We were going extras.  With the noise, distractions, potential rain and tree limb bombs going off all around us, more sensible players would have packed it up and finished another time.  For us, by now, this was a quest.  Similar to Clark W. Griswold leading his family to Wally World in California, we were on a trip that we would not abandon even if we had to tie a dead relative to the roof of the car or smack some kid with my hat.  Oh no.  We would finish.

Kaline walked to start the 10th, but was quickly picked off.  Boog Powell and Brooks Robinson made routine outs.  Bill Freehan's home run in the 5th inning was the last A.L. hit.  The noise and carnage around us continued.  A boat was now backing down the launching ramp and directions were being yelled from a helpful wife to her husband who was trying, and failing, to back the rig into the lake to her satisfaction.  You could only hear her during lulls in some of the equipment noise, which wasn't much.  Her off key, finger nails on a chalk board, screeching did little to help matters for us.

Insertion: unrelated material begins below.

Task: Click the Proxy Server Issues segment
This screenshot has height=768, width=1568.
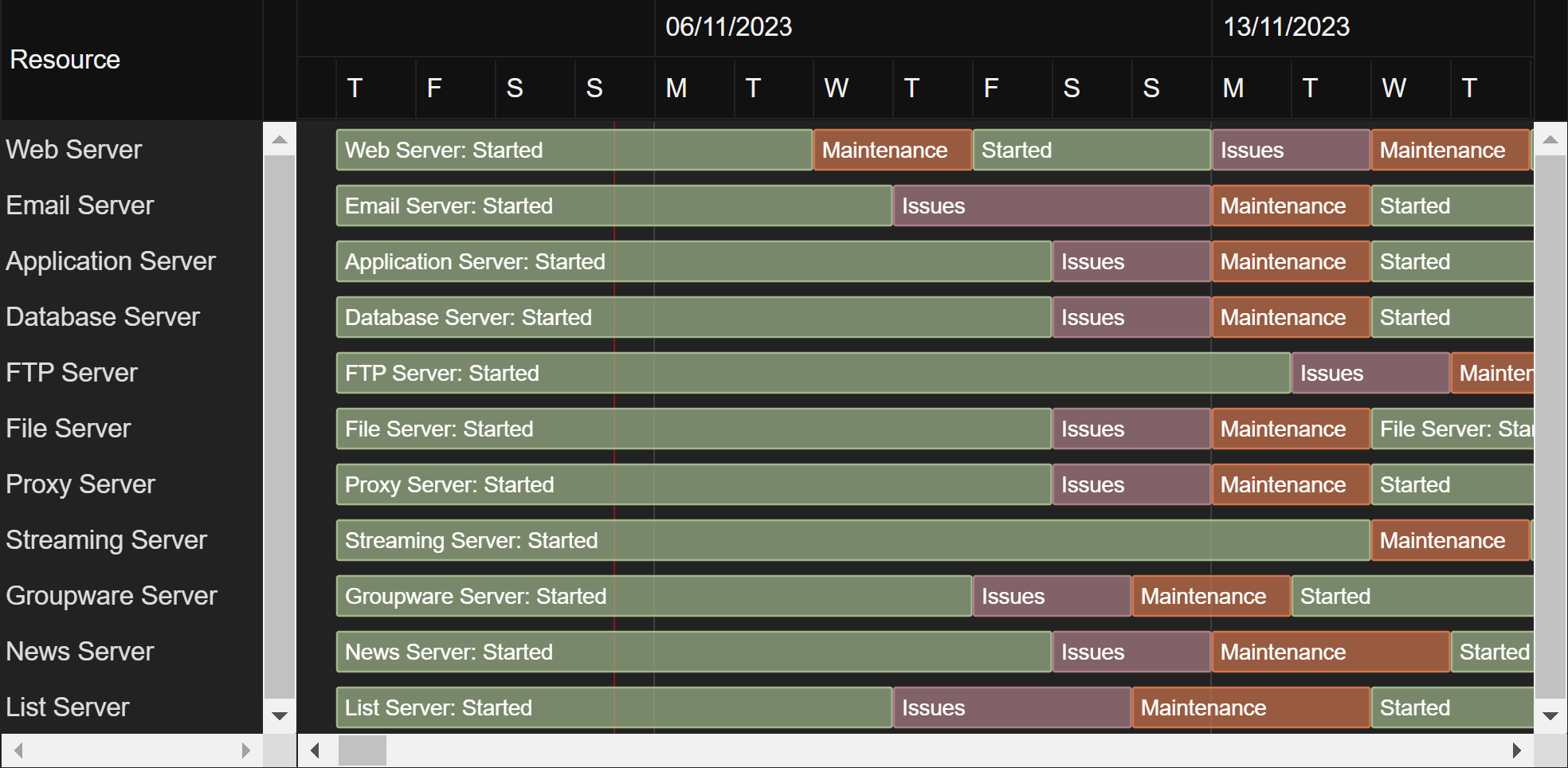Action: coord(1130,484)
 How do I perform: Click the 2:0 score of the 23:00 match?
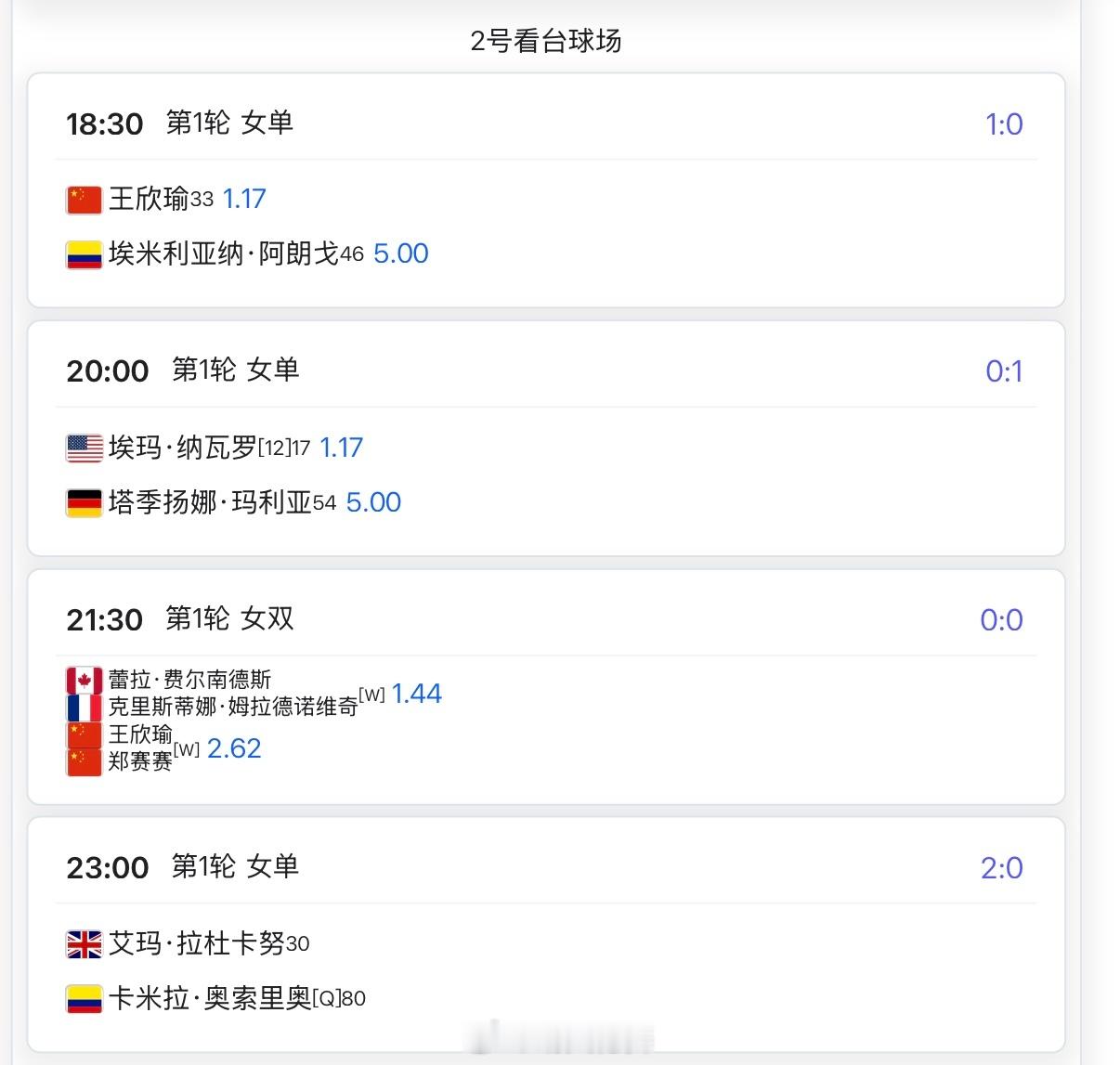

In the bottom of the 10th, Hank Aaron and Johnny Bench singled to put the winning run in scoring position.  Tim McCarver strolled into the batters box.  When McCarver delivered the third straight single of the inning, Hammerin' Hank streaked home with the winning run.  Almost as if on cue, something happened in the campground and an alarm went off with a sound so loud that it eclipsed even the Stihl equipment ensemble that we had enjoyed for the past 30 minutes or so.  The constant WOO-WOO-WOO-WOO of the alarm was a fitting end to a great game and a very strange day.

For the first time in what seemed like hours, I uttered completely unnecessary words.  "Let's go home."  The ride home was sort of quiet, as my passenger and APBA buddy took advantage of the first peaceful moments we had enjoyed in a long time.  I wonder if she ever came back for the bicycle?